BUILDING FOOTPRINT EXTRACTION FROM SPACE-BORNE IMAGERY USING DEEP NEURAL NETWORKS

B. Tejeswari1, S. K. Sharma1, M. Kumar2, and K. Gupta1 B. Tejeswari et al.
  • 1URSD, Indian Institute of Remote Sensing, Dehradun, Uttarakhand, India
  • 2PRSD, Indian Institute of Remote Sensing, Dehradun, Uttarakhand, India

Keywords: Deep Learning, Building foot-pint extraction, Mask RCNN, Open Source training data, Open Street Map, Remote Sensing, Satellite imagery

Abstract. One of the important and high-level detailing contained within basemaps is the ‘building feature’. Though pre-trained Deep Learning (DL) models are available for Building Feature Extraction (BFE), they are not efficient in predicting the buildings in other locations. This study explores the need and the major issue of implementing DL models for BFE from Very High Resolution Remote Sensing (VHRS) satellite data for any given area. Though advanced DL models are invented, in order to implement them, huge amount of potential training data is demanded for feed in. the building typologies are highly subjected to the context of study area including soil characteristics, culture/lifestyle/economy, architectural style and the building byelaws. The study believes that availability of enough training data of contextual buildings as one of the concern for effective model training.

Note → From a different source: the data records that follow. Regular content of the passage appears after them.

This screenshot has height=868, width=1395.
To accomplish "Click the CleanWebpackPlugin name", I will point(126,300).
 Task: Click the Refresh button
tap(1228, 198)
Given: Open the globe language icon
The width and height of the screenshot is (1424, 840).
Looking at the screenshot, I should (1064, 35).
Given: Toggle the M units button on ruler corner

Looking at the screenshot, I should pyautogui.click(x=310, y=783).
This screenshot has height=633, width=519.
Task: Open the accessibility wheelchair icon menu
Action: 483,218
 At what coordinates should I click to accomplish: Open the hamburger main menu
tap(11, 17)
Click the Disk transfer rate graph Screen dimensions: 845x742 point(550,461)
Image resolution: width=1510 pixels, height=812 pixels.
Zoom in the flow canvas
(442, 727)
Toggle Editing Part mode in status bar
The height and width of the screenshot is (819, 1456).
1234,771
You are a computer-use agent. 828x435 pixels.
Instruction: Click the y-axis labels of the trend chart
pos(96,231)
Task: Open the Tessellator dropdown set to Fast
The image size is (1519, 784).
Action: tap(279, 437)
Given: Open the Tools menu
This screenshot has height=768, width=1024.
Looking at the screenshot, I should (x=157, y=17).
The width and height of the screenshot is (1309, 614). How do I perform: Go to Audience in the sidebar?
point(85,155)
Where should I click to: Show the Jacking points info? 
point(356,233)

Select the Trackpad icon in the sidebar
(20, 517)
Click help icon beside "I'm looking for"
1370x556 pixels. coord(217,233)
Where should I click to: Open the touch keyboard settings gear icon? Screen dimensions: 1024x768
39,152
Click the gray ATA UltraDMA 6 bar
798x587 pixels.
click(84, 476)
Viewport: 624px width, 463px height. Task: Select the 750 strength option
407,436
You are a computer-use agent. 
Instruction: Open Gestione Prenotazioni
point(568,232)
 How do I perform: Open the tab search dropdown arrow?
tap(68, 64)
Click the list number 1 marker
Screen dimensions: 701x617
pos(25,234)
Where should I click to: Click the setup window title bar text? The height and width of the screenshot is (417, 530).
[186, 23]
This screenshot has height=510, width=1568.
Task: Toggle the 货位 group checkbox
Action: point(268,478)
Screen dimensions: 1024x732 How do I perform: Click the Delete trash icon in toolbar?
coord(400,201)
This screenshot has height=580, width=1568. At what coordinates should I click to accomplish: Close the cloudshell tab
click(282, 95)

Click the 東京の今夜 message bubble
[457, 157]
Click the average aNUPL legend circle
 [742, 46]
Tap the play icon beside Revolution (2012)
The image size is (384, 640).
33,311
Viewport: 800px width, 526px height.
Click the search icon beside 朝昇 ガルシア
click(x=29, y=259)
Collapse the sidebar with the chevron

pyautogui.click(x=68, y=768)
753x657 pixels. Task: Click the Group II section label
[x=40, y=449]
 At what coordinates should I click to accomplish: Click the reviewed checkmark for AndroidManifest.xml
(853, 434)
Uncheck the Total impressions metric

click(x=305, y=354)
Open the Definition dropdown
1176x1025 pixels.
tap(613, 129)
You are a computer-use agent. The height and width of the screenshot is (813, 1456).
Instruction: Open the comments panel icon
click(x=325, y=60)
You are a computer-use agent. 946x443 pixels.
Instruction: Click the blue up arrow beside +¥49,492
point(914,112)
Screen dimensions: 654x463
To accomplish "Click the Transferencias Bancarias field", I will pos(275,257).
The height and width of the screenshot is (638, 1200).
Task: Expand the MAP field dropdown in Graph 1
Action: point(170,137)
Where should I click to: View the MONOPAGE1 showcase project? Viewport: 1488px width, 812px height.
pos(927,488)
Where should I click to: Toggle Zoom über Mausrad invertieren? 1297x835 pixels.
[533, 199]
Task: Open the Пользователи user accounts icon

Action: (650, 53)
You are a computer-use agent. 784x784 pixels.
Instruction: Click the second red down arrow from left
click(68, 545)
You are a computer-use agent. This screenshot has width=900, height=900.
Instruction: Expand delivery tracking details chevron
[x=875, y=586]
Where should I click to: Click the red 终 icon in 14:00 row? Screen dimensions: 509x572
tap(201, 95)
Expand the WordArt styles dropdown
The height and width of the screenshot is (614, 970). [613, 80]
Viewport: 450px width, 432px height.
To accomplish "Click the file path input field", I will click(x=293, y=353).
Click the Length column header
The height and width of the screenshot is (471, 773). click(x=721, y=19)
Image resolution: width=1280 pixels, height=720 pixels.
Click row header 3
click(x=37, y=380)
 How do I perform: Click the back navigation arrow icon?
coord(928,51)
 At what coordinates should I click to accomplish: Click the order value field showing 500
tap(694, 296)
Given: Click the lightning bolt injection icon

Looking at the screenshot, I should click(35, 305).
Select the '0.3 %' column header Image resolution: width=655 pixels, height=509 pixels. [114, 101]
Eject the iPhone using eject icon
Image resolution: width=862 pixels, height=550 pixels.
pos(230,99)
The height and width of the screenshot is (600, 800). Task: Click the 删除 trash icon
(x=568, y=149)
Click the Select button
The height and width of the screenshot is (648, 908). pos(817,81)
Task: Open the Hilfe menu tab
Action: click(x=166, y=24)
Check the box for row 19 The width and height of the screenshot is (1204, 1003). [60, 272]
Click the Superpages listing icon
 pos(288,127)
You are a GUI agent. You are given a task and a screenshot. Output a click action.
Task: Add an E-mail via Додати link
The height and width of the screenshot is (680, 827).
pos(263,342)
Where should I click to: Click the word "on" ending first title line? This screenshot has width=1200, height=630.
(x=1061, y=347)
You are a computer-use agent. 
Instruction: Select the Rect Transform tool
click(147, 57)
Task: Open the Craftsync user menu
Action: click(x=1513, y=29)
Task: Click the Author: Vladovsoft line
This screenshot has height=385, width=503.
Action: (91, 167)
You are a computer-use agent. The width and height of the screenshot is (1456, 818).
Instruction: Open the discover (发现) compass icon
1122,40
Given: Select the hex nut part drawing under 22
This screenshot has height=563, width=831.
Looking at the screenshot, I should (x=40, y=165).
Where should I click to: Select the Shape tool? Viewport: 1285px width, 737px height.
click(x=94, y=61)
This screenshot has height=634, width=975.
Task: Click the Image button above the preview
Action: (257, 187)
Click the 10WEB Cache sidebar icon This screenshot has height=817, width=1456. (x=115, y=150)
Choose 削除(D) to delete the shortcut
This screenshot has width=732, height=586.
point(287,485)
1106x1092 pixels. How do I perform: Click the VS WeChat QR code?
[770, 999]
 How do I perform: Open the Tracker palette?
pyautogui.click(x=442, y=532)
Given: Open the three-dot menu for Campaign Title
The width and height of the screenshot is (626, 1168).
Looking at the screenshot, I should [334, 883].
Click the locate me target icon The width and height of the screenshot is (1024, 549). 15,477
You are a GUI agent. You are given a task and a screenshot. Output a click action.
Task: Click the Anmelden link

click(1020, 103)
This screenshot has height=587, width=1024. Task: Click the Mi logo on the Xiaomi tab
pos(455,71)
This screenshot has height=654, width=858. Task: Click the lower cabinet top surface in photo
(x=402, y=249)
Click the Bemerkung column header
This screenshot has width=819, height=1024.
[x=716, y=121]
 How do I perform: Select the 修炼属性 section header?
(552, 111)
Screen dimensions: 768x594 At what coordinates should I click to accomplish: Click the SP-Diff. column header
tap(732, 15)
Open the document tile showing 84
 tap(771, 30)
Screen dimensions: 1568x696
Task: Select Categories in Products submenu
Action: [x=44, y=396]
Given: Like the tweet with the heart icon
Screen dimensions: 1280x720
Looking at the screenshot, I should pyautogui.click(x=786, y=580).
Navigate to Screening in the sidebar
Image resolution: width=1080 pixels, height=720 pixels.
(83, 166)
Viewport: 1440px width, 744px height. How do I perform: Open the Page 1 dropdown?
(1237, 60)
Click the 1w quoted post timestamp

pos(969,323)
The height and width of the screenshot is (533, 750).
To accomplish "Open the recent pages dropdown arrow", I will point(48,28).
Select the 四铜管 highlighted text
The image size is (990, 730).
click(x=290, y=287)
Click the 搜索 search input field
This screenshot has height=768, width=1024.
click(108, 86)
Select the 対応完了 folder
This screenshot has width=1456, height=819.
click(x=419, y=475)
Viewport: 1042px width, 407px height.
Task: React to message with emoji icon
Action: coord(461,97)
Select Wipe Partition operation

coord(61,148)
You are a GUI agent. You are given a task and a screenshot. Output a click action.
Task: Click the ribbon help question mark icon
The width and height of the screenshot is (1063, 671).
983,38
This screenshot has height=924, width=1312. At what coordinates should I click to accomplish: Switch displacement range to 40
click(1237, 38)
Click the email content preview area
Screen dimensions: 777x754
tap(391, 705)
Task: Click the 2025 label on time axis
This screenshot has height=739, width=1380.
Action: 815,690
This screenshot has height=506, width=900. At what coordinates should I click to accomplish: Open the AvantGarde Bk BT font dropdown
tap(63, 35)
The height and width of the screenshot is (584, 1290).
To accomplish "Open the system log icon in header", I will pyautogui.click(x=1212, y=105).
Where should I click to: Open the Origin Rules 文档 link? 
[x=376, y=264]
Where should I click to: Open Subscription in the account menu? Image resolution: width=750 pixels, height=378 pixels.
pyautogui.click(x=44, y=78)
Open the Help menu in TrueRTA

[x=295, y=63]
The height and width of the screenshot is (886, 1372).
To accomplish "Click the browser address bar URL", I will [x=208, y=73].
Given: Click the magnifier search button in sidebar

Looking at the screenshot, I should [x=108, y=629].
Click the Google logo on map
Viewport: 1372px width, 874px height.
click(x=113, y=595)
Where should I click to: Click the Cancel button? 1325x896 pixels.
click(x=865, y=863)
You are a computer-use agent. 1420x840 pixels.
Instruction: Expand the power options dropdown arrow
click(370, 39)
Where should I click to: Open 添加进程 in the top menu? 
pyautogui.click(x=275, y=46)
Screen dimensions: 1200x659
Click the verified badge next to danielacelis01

The study aims to extract the buildings present in the study area from Pleiades 1A (2019) RGB VHRS data using simple Mask R-CNN instance segmentation model which is training on the native contextual buildings. Here, an automated method of generating the location-specific training data for a given area is followed using Google Maps API (2021). The generated training data when trained on a deep learning architecture and predicted by the input data yielded promising results. The prediction accuracy of about 98.41% specificity, 96.20% predictive accuracy and 0.89 F1 score are achieved. The methods adopted assist the planning/governing bodies to accelerate the qualitative urban map preparation.